### Set exercise A
Convert the records, from the line with "Click the free cancellation notice text" through the end of the records, into a two-column CSV with the headers request and answer. Use one row per request, put each field in quotes with its line breaks replaced by spaces, and leave out the pictures.

### Reading text

# # # #

Remember presentations better by structuring your content


Matt Abrams is an expert on public speaking and a lecturer at Stanford. In a recent article, he says you will be better able to remember presentations by “structuring your content,” rather than presenting it randomly.

He explains:

“Having a structure helps you remember what to say because even if you forget the specifics, you can use the general framework to stay on track. For example, when using the Problem-Solution-Benefit structure–which is good for persuading and motivating people–you first lay out a specific problem (or opportunity), then detail a solution to address the problem, defining its benefits. If you are in the middle of the Solution portion of your talk and blank out, recalling your structure will tell you that the Benefits portion comes next.”

Not only does the structure give you a framework for recalling how the information fits together, I can see how it helps your audience better understand and remember your message.

# # # #

### Working data
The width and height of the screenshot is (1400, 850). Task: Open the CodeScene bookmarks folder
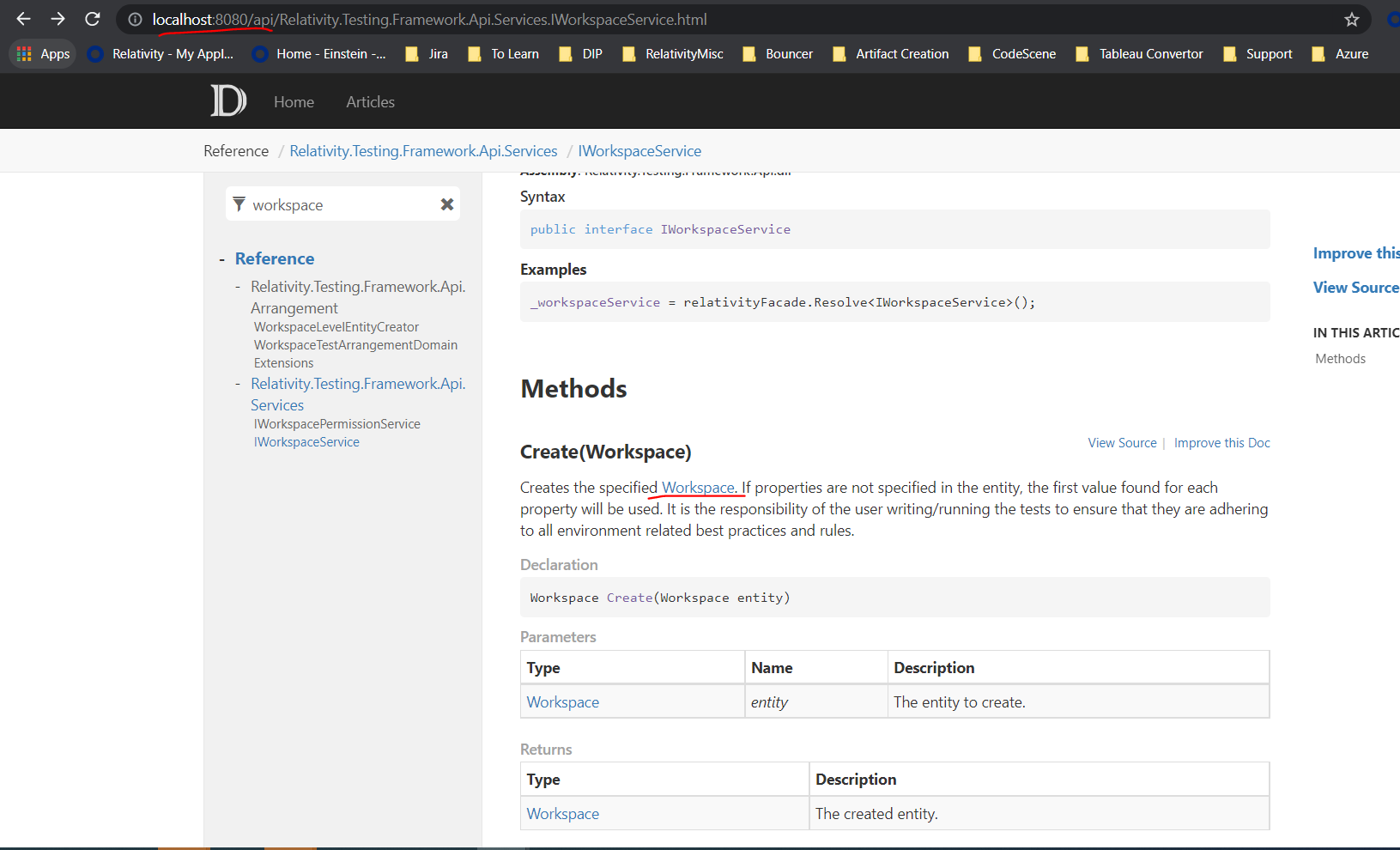point(1012,53)
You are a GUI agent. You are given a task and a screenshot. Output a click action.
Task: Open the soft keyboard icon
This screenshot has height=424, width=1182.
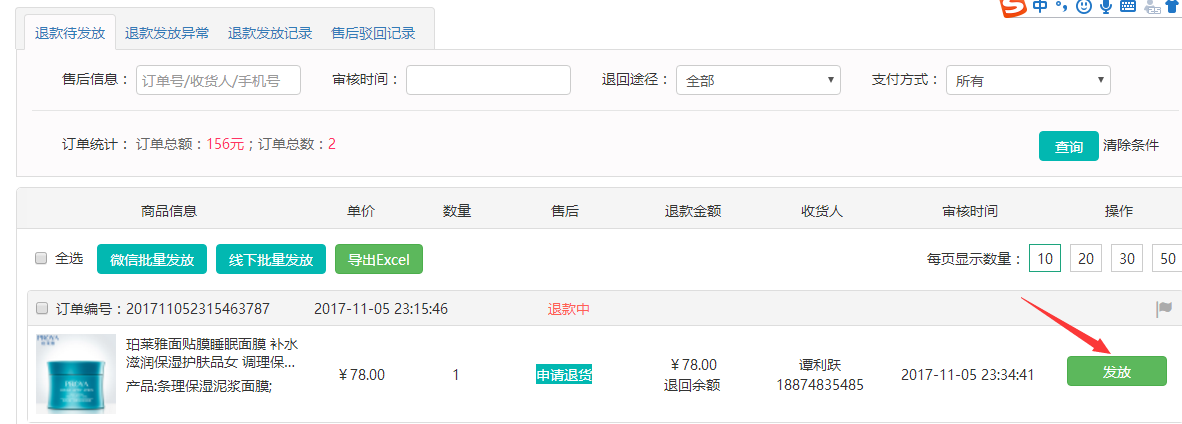1128,7
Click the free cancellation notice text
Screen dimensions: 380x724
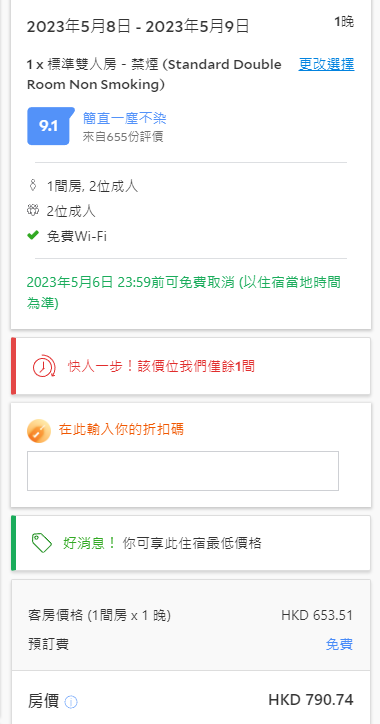click(x=184, y=293)
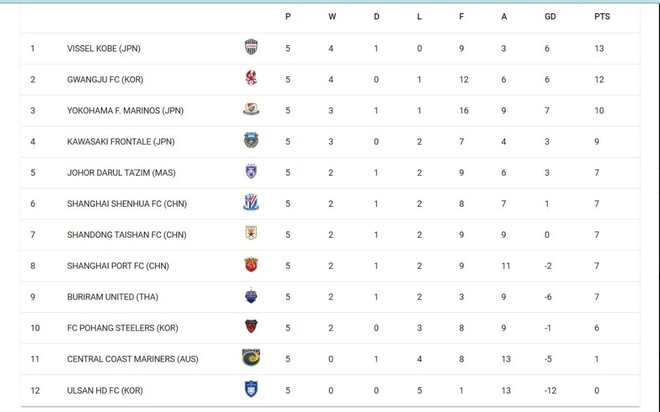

# # # #

### Set exercise B
Answer these questions about the article on structuring presentations:
(i) Where does Matt Abrams lecture?
(ii) Which structure is described as good for persuading and motivating people?
(iii) According to the quote, which portion of the talk comes after the Solution portion?

### Worked answer A
request,answer
"Click the free cancellation notice text Screen dimensions: 380x724","click(x=184, y=293)"

### Worked answer B
(i) Stanford
(ii) The Problem-Solution-Benefit structure
(iii) The Benefits portion